───── PROVIDED DATA ─────

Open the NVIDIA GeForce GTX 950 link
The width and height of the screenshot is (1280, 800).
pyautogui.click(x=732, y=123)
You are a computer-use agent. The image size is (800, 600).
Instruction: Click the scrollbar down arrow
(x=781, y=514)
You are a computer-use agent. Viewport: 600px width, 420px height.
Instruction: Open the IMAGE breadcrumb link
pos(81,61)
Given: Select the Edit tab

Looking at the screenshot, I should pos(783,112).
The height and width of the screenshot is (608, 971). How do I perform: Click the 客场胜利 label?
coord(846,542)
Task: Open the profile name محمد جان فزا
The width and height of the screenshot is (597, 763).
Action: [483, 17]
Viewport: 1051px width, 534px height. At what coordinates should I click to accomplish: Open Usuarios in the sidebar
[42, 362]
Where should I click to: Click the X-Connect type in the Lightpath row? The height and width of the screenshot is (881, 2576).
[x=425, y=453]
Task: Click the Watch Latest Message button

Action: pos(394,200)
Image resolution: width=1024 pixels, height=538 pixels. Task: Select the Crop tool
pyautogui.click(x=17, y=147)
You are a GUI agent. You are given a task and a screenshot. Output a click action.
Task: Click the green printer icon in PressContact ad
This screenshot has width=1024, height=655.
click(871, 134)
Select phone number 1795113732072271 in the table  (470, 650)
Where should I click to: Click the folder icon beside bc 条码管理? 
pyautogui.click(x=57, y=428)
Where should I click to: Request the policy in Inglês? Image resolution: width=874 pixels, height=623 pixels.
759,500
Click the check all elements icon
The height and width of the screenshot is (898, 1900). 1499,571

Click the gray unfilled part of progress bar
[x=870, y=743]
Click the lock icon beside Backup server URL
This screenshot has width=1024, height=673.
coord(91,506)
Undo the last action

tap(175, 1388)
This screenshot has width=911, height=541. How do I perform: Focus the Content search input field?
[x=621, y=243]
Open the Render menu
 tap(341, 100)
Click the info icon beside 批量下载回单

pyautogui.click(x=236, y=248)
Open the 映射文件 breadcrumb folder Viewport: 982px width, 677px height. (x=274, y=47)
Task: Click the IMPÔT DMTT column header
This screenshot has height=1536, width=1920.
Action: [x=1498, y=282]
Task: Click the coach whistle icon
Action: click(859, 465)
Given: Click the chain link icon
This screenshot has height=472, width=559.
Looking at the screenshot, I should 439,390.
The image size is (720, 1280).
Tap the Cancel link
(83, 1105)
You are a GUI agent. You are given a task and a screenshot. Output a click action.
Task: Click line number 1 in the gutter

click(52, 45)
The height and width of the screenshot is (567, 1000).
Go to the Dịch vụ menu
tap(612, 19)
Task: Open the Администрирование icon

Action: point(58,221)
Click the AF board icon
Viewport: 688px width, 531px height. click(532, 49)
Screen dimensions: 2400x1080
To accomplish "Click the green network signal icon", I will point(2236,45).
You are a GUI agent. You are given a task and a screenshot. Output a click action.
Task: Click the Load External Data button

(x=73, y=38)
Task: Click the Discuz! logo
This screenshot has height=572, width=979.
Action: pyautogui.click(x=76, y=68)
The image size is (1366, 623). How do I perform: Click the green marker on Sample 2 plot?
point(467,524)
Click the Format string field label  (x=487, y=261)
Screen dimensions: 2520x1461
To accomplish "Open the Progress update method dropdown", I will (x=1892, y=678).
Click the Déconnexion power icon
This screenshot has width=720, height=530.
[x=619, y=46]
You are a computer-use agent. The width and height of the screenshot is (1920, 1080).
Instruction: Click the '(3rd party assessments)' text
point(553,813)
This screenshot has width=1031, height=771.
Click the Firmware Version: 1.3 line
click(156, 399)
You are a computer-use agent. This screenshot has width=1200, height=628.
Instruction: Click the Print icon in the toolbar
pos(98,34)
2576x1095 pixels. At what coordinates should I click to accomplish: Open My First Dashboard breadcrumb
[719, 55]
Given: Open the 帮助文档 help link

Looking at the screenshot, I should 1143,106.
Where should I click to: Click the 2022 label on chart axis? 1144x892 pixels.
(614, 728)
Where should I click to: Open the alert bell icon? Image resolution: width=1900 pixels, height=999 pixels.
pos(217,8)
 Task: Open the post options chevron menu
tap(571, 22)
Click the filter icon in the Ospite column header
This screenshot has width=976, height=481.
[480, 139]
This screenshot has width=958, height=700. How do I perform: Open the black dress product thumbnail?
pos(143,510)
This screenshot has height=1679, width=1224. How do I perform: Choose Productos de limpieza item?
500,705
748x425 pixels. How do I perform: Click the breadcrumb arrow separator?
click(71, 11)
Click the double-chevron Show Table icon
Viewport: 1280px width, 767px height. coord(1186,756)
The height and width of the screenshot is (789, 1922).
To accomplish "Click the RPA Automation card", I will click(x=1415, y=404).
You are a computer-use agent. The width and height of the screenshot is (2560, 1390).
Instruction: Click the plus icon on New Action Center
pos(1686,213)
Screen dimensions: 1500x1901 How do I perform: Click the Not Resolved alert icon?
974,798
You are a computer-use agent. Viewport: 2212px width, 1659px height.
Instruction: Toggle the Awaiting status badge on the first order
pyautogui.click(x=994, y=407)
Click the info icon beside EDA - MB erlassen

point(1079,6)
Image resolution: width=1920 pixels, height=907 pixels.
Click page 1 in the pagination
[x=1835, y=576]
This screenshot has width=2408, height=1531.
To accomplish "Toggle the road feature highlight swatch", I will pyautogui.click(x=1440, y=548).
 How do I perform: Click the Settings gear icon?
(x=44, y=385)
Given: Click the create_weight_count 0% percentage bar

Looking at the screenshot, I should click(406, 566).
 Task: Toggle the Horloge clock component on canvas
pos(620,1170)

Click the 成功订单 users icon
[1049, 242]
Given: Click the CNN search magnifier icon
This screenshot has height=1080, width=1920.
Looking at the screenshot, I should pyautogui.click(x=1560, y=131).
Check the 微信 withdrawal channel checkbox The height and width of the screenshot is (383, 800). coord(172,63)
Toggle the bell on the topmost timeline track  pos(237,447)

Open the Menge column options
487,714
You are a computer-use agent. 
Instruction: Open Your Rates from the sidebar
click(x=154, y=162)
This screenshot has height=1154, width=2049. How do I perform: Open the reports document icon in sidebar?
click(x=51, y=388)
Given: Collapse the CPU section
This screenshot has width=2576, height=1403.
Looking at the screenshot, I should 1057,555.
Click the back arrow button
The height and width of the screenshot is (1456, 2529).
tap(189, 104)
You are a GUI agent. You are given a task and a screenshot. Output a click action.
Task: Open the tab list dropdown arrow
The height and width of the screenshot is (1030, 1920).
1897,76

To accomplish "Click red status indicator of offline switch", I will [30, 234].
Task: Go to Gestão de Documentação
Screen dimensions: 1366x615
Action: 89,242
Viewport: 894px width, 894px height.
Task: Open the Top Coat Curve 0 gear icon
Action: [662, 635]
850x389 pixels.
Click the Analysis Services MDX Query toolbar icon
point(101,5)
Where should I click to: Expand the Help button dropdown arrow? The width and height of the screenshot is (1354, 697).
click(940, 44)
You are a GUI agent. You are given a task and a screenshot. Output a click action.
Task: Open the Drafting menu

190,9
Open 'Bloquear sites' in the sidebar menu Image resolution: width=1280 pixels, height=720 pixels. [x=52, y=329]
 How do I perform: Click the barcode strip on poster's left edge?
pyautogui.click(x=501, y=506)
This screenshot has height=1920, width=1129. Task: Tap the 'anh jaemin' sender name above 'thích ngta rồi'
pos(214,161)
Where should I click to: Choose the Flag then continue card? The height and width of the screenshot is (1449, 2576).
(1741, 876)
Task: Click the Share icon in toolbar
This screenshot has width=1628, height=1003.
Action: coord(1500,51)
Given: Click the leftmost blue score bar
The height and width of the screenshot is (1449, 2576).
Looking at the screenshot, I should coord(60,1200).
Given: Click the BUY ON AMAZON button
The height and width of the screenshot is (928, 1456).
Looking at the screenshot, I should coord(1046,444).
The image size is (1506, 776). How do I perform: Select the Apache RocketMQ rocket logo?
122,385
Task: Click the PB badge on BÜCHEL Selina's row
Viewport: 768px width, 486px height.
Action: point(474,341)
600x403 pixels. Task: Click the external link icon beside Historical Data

─────

How many lines of the records above contain the string "breadcrumb"? Case counts. Reply with only the number.

4